# [Short task]
Write out the following lines exactly as they appear, without changing anything.

Records for locating described items:

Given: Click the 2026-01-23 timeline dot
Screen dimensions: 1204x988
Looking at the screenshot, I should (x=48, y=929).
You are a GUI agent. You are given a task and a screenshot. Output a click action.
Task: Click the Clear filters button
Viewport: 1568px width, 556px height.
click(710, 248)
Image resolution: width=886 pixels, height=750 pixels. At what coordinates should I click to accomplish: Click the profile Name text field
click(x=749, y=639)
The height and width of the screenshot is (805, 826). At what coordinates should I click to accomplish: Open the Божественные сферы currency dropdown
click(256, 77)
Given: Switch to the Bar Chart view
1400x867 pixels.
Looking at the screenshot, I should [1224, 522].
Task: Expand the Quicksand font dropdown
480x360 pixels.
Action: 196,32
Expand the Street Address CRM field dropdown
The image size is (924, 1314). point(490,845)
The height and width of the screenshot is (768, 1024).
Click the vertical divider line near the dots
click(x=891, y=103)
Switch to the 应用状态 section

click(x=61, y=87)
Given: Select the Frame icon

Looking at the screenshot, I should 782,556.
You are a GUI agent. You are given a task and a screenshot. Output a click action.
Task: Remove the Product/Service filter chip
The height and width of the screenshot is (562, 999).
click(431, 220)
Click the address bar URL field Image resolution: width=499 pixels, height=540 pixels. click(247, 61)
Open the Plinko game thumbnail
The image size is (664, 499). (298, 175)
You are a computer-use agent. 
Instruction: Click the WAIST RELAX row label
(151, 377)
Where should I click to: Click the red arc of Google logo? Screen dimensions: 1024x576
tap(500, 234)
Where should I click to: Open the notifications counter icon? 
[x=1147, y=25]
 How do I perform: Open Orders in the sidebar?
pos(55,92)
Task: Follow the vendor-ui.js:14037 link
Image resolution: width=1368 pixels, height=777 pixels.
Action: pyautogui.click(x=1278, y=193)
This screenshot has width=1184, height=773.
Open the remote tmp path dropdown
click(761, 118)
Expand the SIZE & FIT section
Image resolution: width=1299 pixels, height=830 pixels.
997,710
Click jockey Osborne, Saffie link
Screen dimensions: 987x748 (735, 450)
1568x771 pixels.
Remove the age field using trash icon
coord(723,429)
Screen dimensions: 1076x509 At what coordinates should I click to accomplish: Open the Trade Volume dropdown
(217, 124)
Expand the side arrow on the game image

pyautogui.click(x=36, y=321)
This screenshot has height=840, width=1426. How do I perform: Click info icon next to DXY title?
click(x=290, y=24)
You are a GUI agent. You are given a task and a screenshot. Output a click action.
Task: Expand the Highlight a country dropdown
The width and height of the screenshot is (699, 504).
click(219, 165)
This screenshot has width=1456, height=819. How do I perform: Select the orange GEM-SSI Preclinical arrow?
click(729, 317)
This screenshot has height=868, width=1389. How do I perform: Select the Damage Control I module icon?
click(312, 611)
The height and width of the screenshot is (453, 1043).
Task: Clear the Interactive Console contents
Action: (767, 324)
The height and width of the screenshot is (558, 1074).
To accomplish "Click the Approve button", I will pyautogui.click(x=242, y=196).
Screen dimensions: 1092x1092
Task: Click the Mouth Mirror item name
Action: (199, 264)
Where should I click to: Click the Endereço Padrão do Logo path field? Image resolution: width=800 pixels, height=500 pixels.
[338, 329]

# [Exercise solution]
Given: Click the 2026-01-23 timeline dot
Screen dimensions: 1204x988
Looking at the screenshot, I should (x=48, y=929).
You are a GUI agent. You are given a task and a screenshot. Output a click action.
Task: Click the Clear filters button
Viewport: 1568px width, 556px height.
click(710, 248)
Image resolution: width=886 pixels, height=750 pixels. At what coordinates should I click to accomplish: Click the profile Name text field
click(x=749, y=639)
The height and width of the screenshot is (805, 826). At what coordinates should I click to accomplish: Open the Божественные сферы currency dropdown
click(256, 77)
Given: Switch to the Bar Chart view
1400x867 pixels.
Looking at the screenshot, I should [1224, 522].
Task: Expand the Quicksand font dropdown
480x360 pixels.
Action: 196,32
Expand the Street Address CRM field dropdown
The image size is (924, 1314). point(490,845)
The height and width of the screenshot is (768, 1024).
Click the vertical divider line near the dots
click(x=891, y=103)
Switch to the 应用状态 section

click(x=61, y=87)
Given: Select the Frame icon

Looking at the screenshot, I should 782,556.
You are a GUI agent. You are given a task and a screenshot. Output a click action.
Task: Remove the Product/Service filter chip
The height and width of the screenshot is (562, 999).
click(431, 220)
Click the address bar URL field Image resolution: width=499 pixels, height=540 pixels. click(247, 61)
Open the Plinko game thumbnail
The image size is (664, 499). (298, 175)
You are a computer-use agent. 
Instruction: Click the WAIST RELAX row label
(151, 377)
Where should I click to: Click the red arc of Google logo? Screen dimensions: 1024x576
tap(500, 234)
Where should I click to: Open the notifications counter icon? 
[x=1147, y=25]
 How do I perform: Open Orders in the sidebar?
pos(55,92)
Task: Follow the vendor-ui.js:14037 link
Image resolution: width=1368 pixels, height=777 pixels.
Action: pyautogui.click(x=1278, y=193)
This screenshot has width=1184, height=773.
Open the remote tmp path dropdown
click(761, 118)
Expand the SIZE & FIT section
Image resolution: width=1299 pixels, height=830 pixels.
997,710
Click jockey Osborne, Saffie link
Screen dimensions: 987x748 (735, 450)
1568x771 pixels.
Remove the age field using trash icon
coord(723,429)
Screen dimensions: 1076x509 At what coordinates should I click to accomplish: Open the Trade Volume dropdown
(217, 124)
Expand the side arrow on the game image

pyautogui.click(x=36, y=321)
This screenshot has height=840, width=1426. How do I perform: Click info icon next to DXY title?
click(x=290, y=24)
You are a GUI agent. You are given a task and a screenshot. Output a click action.
Task: Expand the Highlight a country dropdown
The width and height of the screenshot is (699, 504).
click(219, 165)
This screenshot has width=1456, height=819. How do I perform: Select the orange GEM-SSI Preclinical arrow?
click(729, 317)
This screenshot has height=868, width=1389. How do I perform: Select the Damage Control I module icon?
click(312, 611)
The height and width of the screenshot is (453, 1043).
Task: Clear the Interactive Console contents
Action: (767, 324)
The height and width of the screenshot is (558, 1074).
To accomplish "Click the Approve button", I will pyautogui.click(x=242, y=196).
Screen dimensions: 1092x1092
Task: Click the Mouth Mirror item name
Action: (199, 264)
Where should I click to: Click the Endereço Padrão do Logo path field? Image resolution: width=800 pixels, height=500 pixels.
[338, 329]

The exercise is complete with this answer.